Texte à lire:
◆ ◆ ◆ ◆

Nous luttons, en fait, contre des minorités spirituelles. Ce que nous appelons « sectes » existe très peu en France. En fait, il y a différents groupements qui ont des démarches différentes les unes des autres mais qui, pour la plupart, la très grande majorité, tel que j'ai pu l’observer parce que je suis allé voir à droite et à gauche, la plupart ont des objectifs spirituels, ont des objectifs de recherche, ont des objectifs de défricher des voies nouvelles par lesquelles leurs membres ou ceux qui peuvent sympathiser avec ces démarches vont découvrir d'autres façons de se comporter, de penser, d'agir, de se nourrir et de se soigner.

La lutte est faite avec un amalgame, pour englober sous le terme de sectes toutes ces démarches-là. S'il était question de lutter contre les dérives sectaires, eh bien on lutterait contre les dérives sectaires, partout, non en lutte contre les dérives sectaires uniquement quand il s'agit de mouvements spirituels. C'est donc bien la preuve manifeste qu’il y a une haine des sectes, une peur des sectes, une phobie des sectes, en France, qui fait que le dossier est complètement pourri.

◆ ◆ ◆ ◆

Extraits de données:

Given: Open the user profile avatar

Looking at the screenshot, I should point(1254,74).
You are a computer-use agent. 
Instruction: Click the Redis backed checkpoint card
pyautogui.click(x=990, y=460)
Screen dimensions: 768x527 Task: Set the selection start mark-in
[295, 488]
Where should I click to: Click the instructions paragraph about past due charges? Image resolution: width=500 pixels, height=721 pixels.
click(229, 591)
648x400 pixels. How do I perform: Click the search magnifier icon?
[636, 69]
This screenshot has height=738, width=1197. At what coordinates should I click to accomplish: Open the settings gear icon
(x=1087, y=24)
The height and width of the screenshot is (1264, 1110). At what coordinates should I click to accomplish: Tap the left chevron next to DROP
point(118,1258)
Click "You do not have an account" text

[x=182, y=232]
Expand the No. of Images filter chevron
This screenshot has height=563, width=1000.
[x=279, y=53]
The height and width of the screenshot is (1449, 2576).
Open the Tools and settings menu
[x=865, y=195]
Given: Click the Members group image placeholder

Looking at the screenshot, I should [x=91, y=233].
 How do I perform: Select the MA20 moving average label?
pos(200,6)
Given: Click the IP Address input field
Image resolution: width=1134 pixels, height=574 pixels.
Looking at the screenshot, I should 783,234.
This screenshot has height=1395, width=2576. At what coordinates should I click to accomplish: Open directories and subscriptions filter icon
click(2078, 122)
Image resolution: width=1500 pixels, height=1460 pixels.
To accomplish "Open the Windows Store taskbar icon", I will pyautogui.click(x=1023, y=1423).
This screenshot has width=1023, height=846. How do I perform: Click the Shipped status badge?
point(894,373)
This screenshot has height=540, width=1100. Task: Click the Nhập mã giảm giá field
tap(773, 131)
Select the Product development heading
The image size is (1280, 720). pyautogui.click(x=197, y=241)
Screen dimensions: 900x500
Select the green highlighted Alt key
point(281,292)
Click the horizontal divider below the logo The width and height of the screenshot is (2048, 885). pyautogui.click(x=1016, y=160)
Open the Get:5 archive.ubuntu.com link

◆ ◆ ◆ ◆

Tâches à faire:
A. En une à trois phrases, expliquez pourquoi, d'après le texte sur les sectes, la façon dont on lutte en France montre une haine des sectes.
B. Selon le texte sur les sectes, contre qui lutte-t-on en réalité ?
C. Poursuivez le texte sur les sectes à partir de sa dernière phrase.

Réponses aux tâches:
A. S'il s'agissait vraiment de lutter contre les dérives sectaires, on les combattrait partout. Or on ne les combat que lorsqu'il s'agit de mouvements spirituels, ce qui montre une haine, une peur et une phobie des sectes en France.

B. Contre des minorités spirituelles.

C.
Je ne dirais pas, comme Emmanuelle Mignon, la fameuse phrase qu’a prononcée la conseillère de M. Sarkozy, en disant que le problème des sectes était un « non problème ». Je dirais que le problème des sectes est un problème très  mal posé et qu’il serait beaucoup plus simple de résoudre, si on voulait regarder les choses de sang-froid et être beaucoup plus objectif sur la situation.

Cette histoire de sectes, c'est un montage qui n'a plus lieu d'être. Ce sont des clichés qui empêchent de penser. Donc, il faut raisonner, maintenant, en comprenant que chacun, si nous continuons ce système, peut être traité de sectes et que ce schéma-là, nous l’avons tous dans la tête. Même si vous n’êtes pas dans une secte, et même si vous êtes  dans une secte, vous allez penser que l'autre est dans une secte et que l'autre est dangereux, et qu'effectivement c’est vrai qu’il y a des risques mais ce n'est pas chez moi, c'est toujours chez l'autre. Et cela, il est impossible actuellement, telle que la politique est  menée, de s'en sortir.

La MIVILUDES est anticonstitutionnelle dans sa démarche, je le dis très clairement. La Constitution dit que nous ne pouvons pas condamner quelqu'un sans l’avoir entendu, sans lui avoir offert un procès équitable et sans avoir commencé par lui offrir la présomption d'innocence. C'est pourquoi la France est pointée du doigt par de nombreux pays à l'étranger et ce qu'elle ne comprend pas, elle dit qu'elle est toujours à la pointe d’une mission extraordinairement positive de lutte contre les sectes et qu’elle est la seule au monde à avoir tout compris mais, en fait, ce qu’on lui reproche, ce n'est pas de lutter contre les sectes, c'est la façon dont elle le fait, c'est qu’elle ne respecte pas les règles constitutionnelles, les règles sacrées de notre démocratie. Les experts véritables, c'est-à-dire des gens qui sont capables de faire la balance entre les parties, d'étudier les choses impartialement, professionnellement, cela existe très peu en France.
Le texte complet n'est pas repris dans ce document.